You do raise a valid point that bears on the definition of mountain and height. If our oceans evaporated (as some planetary scientists believe happened on Venus and Mars), peaks that were previously partly or totally submerged would now be “mountains” in their entirety by definition. [On planets without seas, mountain heights are expressed relative to other global features.] So why shouldn’t Mauna Kea be claimed as Earth’s tallest mountain?

Interestingly, if the summit’s distance from the center of Earth (COE) is used as the criterion for height, then Mount Chimborazo in Ecuador would top the list. Earth is not a perfect sphere — it has an oblateness of 0.0034, with a polar radius of 6357 km and an equatorial radius of 6378 km. Chimborazo is near the equator with latitude 01°28′09″S. Everest is at latitude 27°59′17″N, which puts it 5 km closer to the COE:

FYI, you can get Earth’s radius for any latitude with this handy calculator: https://planetcalc.com/7721/. Check your latitude and see how far you are from the COE.

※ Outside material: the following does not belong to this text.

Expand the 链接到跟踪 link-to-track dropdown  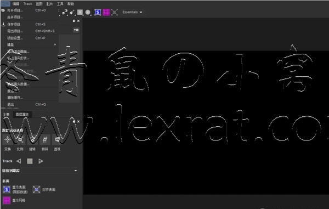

When you run all the numbers the summits compare as follows:

Chimborazo: 6378 km + 6.263 km = 6384.263 km
Everest: 6373 km + 8.849 km = 6381.849 km

So the summit of Chimborazo is 6384.263 km − 6381.849 km = 2.414 km farther from the COE than Everest.

There’s at least three ways one can define the “height” of a mountain. The convention is to measure the summit’s height above sea level, in which case Everest rules. But comparing the alternative measures provides interesting insights into the  physical structure of our planet.